Primo Carnera - storiesfvg
 

Primo Carnera, the Walking Mountain

 
 

Carnera - The Walking Mountain

RENZO MARTINELLI
 
Per qualche misteriosa ragione, il mio destino è legato al Friuli Venezia Giulia, e in particolare alla terra friulana. Girando prima Porzus, poi Vajont e preparando un prossimo film su Marco d’Aviano, sono stato a lungo a contatto con la gente e la cultura del posto. Durante la mia permanenza in quella regione, qualcuno mi ha parlato di Carnera e mi ha portato a vedere un museo a lui dedicato.

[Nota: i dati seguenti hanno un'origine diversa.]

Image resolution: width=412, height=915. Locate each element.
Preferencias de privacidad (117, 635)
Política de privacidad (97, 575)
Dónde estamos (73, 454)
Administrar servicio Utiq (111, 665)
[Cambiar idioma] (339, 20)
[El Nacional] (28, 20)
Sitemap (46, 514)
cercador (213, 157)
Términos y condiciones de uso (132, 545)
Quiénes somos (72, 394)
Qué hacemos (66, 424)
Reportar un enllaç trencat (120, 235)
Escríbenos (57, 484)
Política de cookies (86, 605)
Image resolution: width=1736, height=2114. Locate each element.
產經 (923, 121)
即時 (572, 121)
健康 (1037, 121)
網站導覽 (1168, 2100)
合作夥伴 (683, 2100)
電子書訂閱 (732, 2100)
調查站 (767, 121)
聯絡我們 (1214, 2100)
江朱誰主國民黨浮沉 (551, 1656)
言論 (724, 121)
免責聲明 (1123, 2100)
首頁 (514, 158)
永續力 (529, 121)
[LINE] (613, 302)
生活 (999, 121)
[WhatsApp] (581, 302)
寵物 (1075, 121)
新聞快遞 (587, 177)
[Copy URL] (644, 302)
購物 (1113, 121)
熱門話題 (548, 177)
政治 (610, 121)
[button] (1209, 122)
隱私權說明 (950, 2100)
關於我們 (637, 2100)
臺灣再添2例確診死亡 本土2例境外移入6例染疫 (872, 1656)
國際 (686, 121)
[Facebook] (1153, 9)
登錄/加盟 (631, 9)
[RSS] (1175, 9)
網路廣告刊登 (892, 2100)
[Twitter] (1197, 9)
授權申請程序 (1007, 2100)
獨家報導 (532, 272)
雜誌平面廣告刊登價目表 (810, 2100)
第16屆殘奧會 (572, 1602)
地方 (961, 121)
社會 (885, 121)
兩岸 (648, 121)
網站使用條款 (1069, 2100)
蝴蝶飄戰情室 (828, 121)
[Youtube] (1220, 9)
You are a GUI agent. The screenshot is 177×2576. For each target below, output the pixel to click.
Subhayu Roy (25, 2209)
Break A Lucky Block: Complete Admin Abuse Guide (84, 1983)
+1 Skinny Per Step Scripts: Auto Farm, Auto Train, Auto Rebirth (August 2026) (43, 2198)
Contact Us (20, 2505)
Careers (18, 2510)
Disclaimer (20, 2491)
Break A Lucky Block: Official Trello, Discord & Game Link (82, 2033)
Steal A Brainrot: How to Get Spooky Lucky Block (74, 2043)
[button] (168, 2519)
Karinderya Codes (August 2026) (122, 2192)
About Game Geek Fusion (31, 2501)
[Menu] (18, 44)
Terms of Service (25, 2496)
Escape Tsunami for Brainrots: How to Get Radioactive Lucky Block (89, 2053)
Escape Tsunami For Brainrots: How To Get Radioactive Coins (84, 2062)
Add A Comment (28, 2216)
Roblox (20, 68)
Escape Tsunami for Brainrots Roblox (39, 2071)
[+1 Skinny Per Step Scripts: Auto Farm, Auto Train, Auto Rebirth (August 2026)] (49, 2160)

Così, si sono risvegliati i ricordi che avevo su questo gigante, e la curiosità mi ha spinto a documentarmi ulteriormente. Pian piano, il mio interesse è diventato un soggetto, poi una sceneggiatura e, infine, un film. 
A questo punto, ripeto ciò che dico spesso: non è un regista a scegliere un film, ma è il film a scegliere il regista. Sei in un luogo e, casualmente, incontri una persona: è così che può nascere l’idea per un’opera cinematografica.
La cosa che più mi ha colpito di lui è stata la sua capacità di diventare mito. Altri personaggi dello sport, che hanno compiuto imprese altrettanto clamorose, sono poi usciti dalla memoria collettiva. Primo Carnera invece, nonostante conquisti il titolo nel 1933 e lo perda nel 1934, diviene una leggenda. Il passaggio da campione a mito non è semplice, e non è così scontato. Mi ha appassionato indagare la sua forza di trasformarsi in qualcosa che va al di là del personaggio. L’analisi che ho svolto attorno alla sua figura s’impernia proprio su questo aspetto. Le risposte che mi sono dato s’incentrano sulla sua capacità di essere leggenda già partendo dalla corporatura: in un’epoca in cui la statura media è un metro e 65, lui supera i due metri. Già questo potrebbe bastare per diventare un personaggio, ma non è tutto. In quell’epoca, il fascismo è al massimo del suo splendore. Sono gli anni che De Felice ha definito “gli anni del consenso”: la conquista dell’impero; la trasvolata oceanica di Balbo; Nuvolari; la vittoria ai campionati del mondo di calcio… Sono anni in cui il fascismo si presenta come movimento politico che produce fenomeni. In questo contesto si inserisce bene Primo Carnera, il gigante che vince il campionato del mondo dei pesi massimi, primo italiano nella storia. Il fascismo lo trasforma nel simbolo della virilità, della forza italica nel mondo.
A questo si aggiunga che quello è anche un tempo di forte emigrazione di italiani, che vanno all’estero per cercare riscatto sociale. Per loro, Carnera rappresenta la prova che si può vincere: se ce l’ha fatta lui, ce la possiamo fare anche noi!
Tutte queste componenti hanno prodotto il mito, credo non ci sia altra spiegazione! Altrimenti, perché ancor oggi si parla di Carnera mentre altri campioni del passato sono scomparsi? Lui ha saputo catalizzare su di sé una serie di istanze della collettività che hanno fatto in modo che diventasse ciò che sappiamo.